The autonomic nervous system regulates numerous essential functions within the body. It has two branches: sympathetic and parasympathetic. The sympathetic nervous system is responsible for the “flight or fight” response, while the parasympathetic system is credited with “rest and digest.” Some of the many processes regulated by the autonomic nervous system include heart rate, digestion, thermoregulation, respiration, pupil dilation, and blood pressure.
- How do we know all this? To understand the potential roles of the ECS, researchers observed mice that were genetically modified to lack CB1 receptors.

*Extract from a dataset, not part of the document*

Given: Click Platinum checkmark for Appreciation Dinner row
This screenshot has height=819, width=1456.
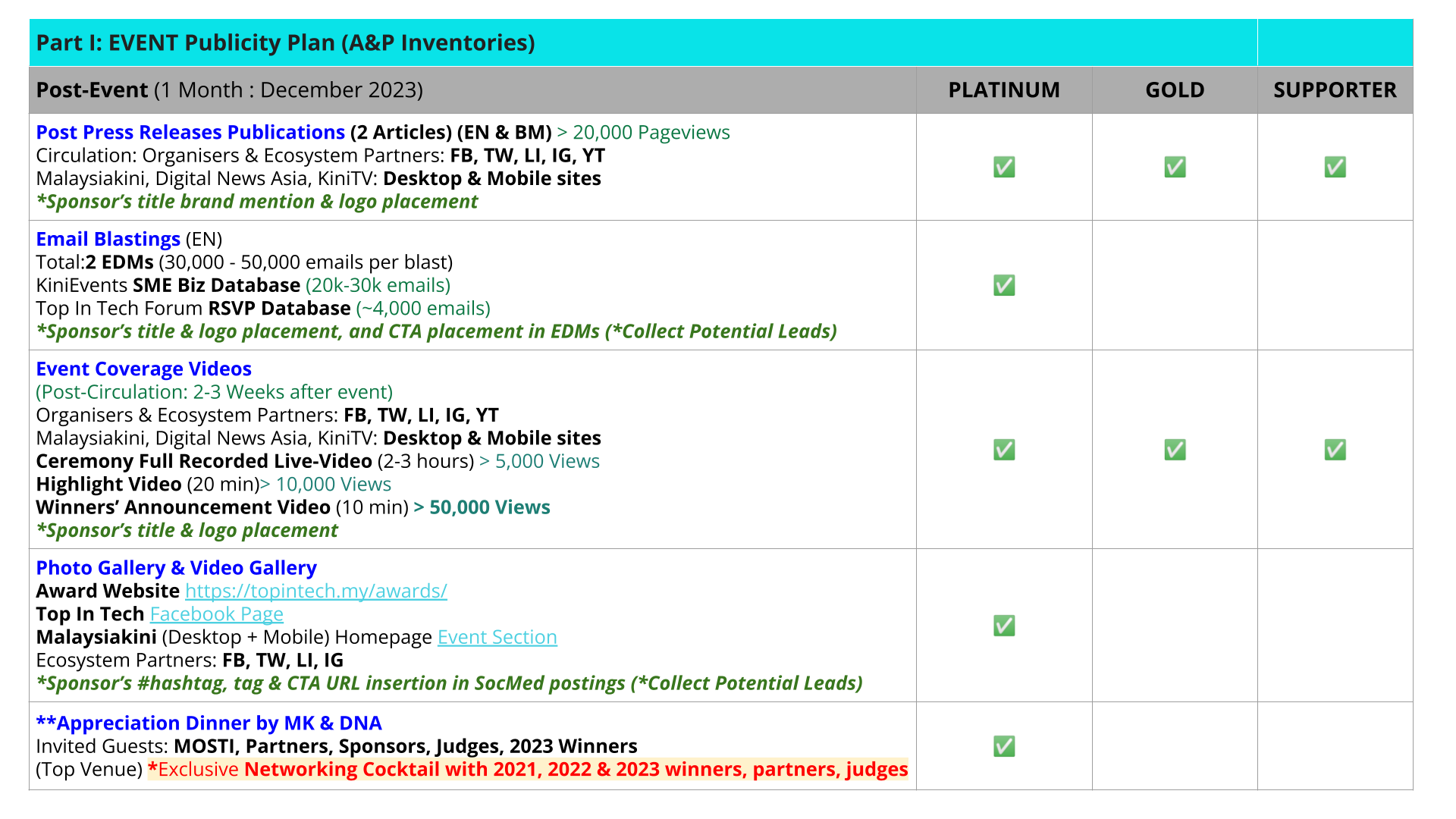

What they noticed was that the mice displayed issues with learning and memory, reward and addiction, pain, neuroinflammation and degeneration, metabolism and food intake, bone mass, and more — leading to the discovery that the receptors regulate these functions. Later on, the same process was repeated with CB2 receptors, and researchers learned of its involvement in several conditions; such as autoimmune inflammatory diseases, chronic pain, alcohol and nicotine addiction, stress responses, and more.
Researching cannabis and the ECS
Research on the ECS and cannabis is fairly young. The first cannabinoid receptor (CB1) was discovered in 1988 by an American research team from St Louis University, and the first endocannabinoid (anandamide) was discovered in Israel only four years later by Bill Devane, Lumir Hanus and Raphael Mechoulam.
To top it all off, cannabis was completely prohibited for decades, making it inaccessible as a treatment. That means most of the early evidence of its medical uses was based on anecdotal evidence from people who were technically breaking the law.
Not all cannabis is the same
There are hundreds of different chemicals in any given cannabis plant. Each of the thousands of cannabis strains, or chemovars, has a unique chemical profile — meaning it has different combinations and ratios of those chemicals.
In contrast, most pharmaceutical medications have a few active compounds.
Therein lies the challenge researchers face when trying to understand how cannabis interacts with the ECS. Instead of being able to study the effects of one compound on one receptor, in order to fully understand how cannabis works, scientists will have to examine thousands of different combinations of compounds and receptors.
This is partly why doctors and scientists don’t yet know which, or what kind of cannabis strains best treat specific medical conditions or symptoms. Patients seeking cannabis treatment often have to go through a lot of trial and error before finding a strain that gives them relief.
New horizons for cannabis and ECS research
Researchers are hard at work trying to find anomalies in the expression of the ECS in patients suffering from different conditions to understand if and how cannabis could help.
One of the leading researchers in the field of cannabis therapeutics, Dr Ethan Russo, has found preliminary evidence of endocannabinoid dysregulation in patients suffering from fibromyalgia, migraines, IBS, ASD, multiple sclerosis, diabetic neuropathy, PTSD, recurrent miscarriages, and bipolar disorder.
Among the problems still facing medical cannabis researchers is how to match cannabis chemovars — or even individual cannabinoids or combinations of them — to specific illnesses and patients who might benefit from them.
The good news is that the cannabis industry is booming and regulations that once prevented cannabinoid research are being loosened around the world. There is more funding than ever, and universities and companies are carrying out a dizzying number of studies that aim to better understand the ECS and how it interacts with cannabinoids — those produced by our body and those from cannabis.